Written problem =
Continue the forum post about the RapidMiner exception on PDF files, picking up right after its last line.

Hi,
When I load PDF files in my process I get the following exception:
Exception in thread "main" java.lang.ArrayIndexOutOfBoundsException: 0
at com.rapidminer.operator.TermWeightClusterCharacterizer.apply(Unknown Source)
at com.rapidminer.operator.Operator.apply(Operator.java:664)
at com.rapidminer.operator.OperatorChain.apply(OperatorChain.java:377)
at com.rapidminer.operator.Operator.apply(Operator.java:664)
at com.rapidminer.Process.run(Process.java:612)
at com.rapidminer.Process.run(Process.java:582)
at com.rapidminer.Process.run(Process.java:572)
at org.behrang.clustering.Main.createProcess(Main.java:77)
at org.behrang.clustering.Main.main(Main.java:26)
Here's my process:
System.setProperty("rapidminer.home", "C:\\Java\\RapidMiner-4.2");
RapidMiner.init();
Process p = new Process();
OperatorChain textInput = (OperatorChain) OperatorService.createOperator("TextInput");
textInput.setParameter(PARAMETER_DEFAULT_CONTENT_LANGUAGE, "english");
textInput.setParameter(PARAMETER_PRUNE_ABOVE, "15");
textInput.setParameter(PARAMETER_PRUNE_BELOW, "5");
// textInput.setParameter(PARAMETER_DEFAULT_CONTENT_TYPE, "pdf");
List<Object[]> textList = new LinkedList<Object[]>();
for (File f : new File("fit4005").listFiles()) {
textList.add(new Object[] {
f.getAbsolutePath(),
f.getAbsolutePath()
});
}
// for (File f : new File("newsgroup/graphics").listFiles()) {
// textList.add(new Object[] {
// f.getAbsolutePath(),
// f.getAbsolutePath()
// });
// }
// for (File f : new File("newsgroup/hardware").listFiles()) {
// textList.add(new Object[] {
// f.getAbsolutePath(),
// f.getAbsolutePath()

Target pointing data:
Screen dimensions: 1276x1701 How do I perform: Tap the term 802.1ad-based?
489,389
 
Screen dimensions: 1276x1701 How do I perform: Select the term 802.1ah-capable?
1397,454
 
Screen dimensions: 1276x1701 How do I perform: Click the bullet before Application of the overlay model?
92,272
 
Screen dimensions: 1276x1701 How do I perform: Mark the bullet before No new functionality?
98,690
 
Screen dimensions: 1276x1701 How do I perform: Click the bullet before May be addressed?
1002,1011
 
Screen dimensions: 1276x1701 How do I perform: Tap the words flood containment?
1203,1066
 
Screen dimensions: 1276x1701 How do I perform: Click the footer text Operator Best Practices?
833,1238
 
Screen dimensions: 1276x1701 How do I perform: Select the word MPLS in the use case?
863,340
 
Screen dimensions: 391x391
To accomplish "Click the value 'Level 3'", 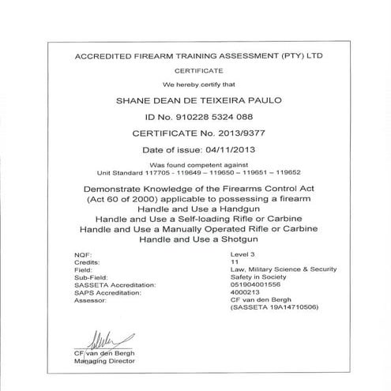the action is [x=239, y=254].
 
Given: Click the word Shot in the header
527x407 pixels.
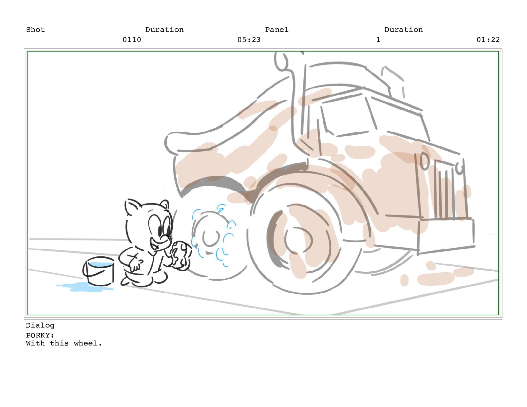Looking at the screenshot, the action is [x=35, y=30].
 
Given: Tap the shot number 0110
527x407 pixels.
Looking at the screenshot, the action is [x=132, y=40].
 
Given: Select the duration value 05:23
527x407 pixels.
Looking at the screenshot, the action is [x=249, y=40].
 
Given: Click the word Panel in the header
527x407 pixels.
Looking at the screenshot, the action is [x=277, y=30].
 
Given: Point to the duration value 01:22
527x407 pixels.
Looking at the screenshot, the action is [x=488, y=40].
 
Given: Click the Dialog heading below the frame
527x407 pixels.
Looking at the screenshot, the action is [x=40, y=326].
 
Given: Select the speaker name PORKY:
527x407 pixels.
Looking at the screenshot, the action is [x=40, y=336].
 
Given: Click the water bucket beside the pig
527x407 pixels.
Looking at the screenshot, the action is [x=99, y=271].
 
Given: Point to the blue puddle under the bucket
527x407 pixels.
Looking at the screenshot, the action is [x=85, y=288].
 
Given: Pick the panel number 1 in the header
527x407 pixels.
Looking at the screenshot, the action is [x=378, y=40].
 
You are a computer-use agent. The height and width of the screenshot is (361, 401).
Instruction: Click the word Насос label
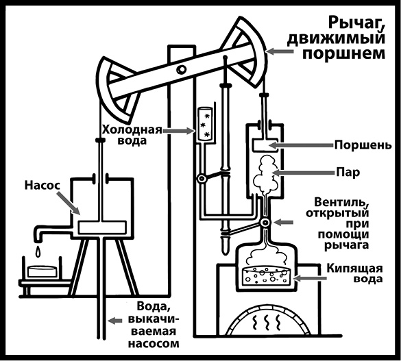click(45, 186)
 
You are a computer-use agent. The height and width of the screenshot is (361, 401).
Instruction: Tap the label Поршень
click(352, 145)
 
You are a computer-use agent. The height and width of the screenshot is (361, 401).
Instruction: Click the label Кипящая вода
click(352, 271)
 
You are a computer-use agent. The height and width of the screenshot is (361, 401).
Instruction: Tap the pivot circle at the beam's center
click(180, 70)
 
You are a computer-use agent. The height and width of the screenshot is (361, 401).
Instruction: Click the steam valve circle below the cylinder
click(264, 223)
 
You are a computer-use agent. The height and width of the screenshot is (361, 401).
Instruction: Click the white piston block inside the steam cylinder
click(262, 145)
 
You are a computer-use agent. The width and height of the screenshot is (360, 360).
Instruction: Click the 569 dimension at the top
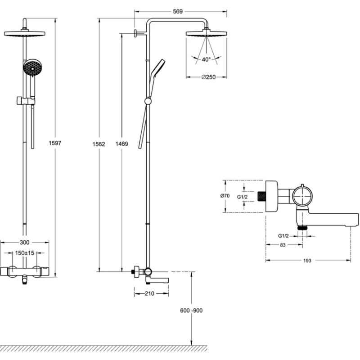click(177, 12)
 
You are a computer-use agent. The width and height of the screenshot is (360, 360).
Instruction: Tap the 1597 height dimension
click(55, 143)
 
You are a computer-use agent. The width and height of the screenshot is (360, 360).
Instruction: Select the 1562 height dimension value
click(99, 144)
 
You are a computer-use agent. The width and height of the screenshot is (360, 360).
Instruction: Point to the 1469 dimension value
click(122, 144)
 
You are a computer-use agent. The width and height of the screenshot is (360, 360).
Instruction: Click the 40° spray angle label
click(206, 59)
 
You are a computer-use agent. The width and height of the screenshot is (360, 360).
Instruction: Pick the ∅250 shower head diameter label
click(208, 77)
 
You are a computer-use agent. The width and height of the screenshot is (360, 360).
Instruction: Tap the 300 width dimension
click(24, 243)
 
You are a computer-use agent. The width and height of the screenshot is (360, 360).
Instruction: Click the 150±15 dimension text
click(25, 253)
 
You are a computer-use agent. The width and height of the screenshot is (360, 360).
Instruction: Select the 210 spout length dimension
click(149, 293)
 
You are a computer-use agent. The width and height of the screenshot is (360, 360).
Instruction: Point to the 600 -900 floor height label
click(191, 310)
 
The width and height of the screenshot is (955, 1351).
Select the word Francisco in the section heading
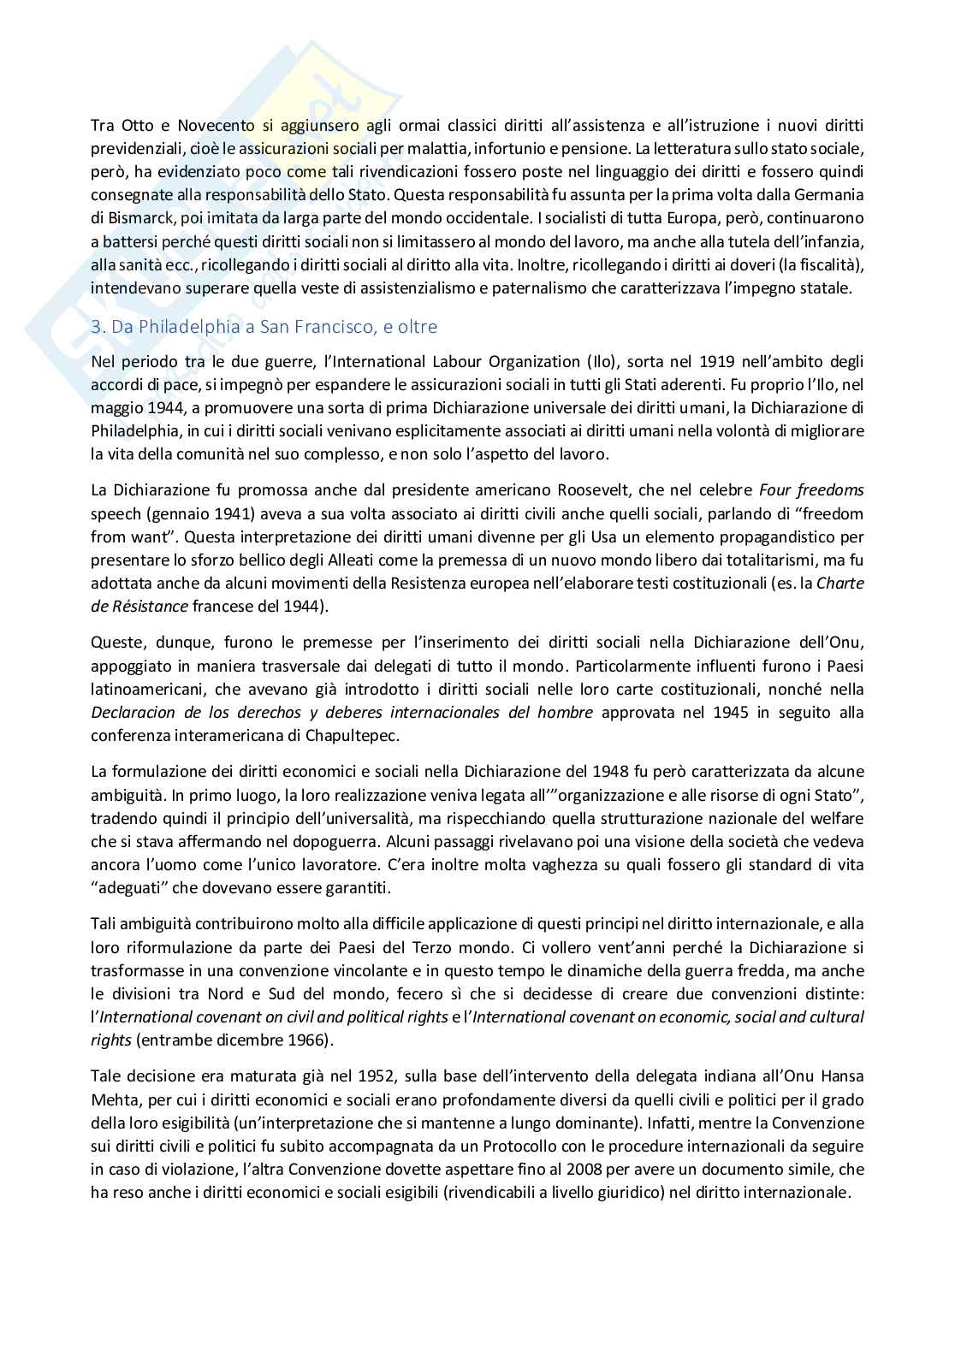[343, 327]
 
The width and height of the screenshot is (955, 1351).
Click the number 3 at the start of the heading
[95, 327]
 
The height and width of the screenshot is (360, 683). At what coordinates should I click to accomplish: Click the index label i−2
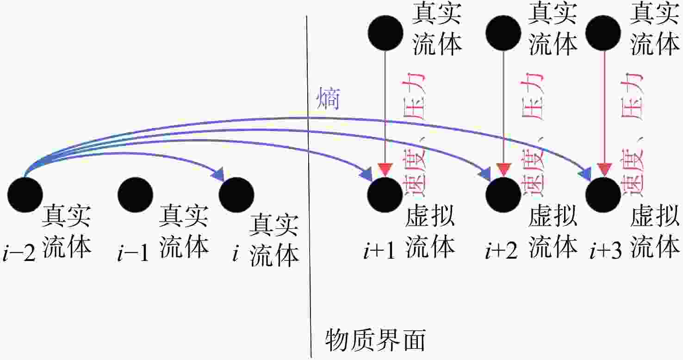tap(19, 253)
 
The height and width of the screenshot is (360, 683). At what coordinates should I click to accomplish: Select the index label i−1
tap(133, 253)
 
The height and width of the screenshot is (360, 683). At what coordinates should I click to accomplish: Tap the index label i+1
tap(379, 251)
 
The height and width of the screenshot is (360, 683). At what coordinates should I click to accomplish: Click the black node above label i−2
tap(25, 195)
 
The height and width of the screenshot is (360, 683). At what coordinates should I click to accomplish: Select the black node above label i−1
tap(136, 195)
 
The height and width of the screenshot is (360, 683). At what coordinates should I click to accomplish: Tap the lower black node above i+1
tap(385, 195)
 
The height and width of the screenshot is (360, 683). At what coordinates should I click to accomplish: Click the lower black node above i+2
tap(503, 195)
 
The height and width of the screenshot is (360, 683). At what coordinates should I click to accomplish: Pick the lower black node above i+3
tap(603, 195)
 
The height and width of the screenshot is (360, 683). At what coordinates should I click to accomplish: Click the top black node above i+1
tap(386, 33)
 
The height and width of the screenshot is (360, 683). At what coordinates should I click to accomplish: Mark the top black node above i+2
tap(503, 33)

Answer for the task =
// });
// }
// textList.add(new Object[] {"graphics","newsgroup/graphics"});
// textList.add(new Object[] {"hardware","newsgroup/hardware"});
textInput.setListParameter("texts", textList);
textInput.addOperator(OperatorService.createOperator("StringTokenizer"));
textInput.addOperator(OperatorService.createOperator("EnglishStopwordFilter"));
Operator tlfOperator = OperatorService.createOperator("TokenLengthFilter");
tlfOperator.setParameter("min_chars", "5");
textInput.addOperator(tlfOperator);
textInput.addOperator(OperatorService.createOperator("PorterStemmer"));
p.getRootOperator().addOperator(textInput);
p.getRootOperator().addOperator(OperatorService.createOperator("KMeans"));
p.getRootOperator().addOperator(OperatorService.createOperator("AttributeSumClusterCharacterizer"));
p.save(new File("Process.xml"));
IOContainer io = p.run();
SimpleExampleSet ses = (SimpleExampleSet) io.get(SimpleExampleSet.class);
System.out.println(ses.getExample(0));
System.exit(0);
fit4005
contains the PDF files. If I load text files everything works fine. Any ideas why is this happening and how can I fix it?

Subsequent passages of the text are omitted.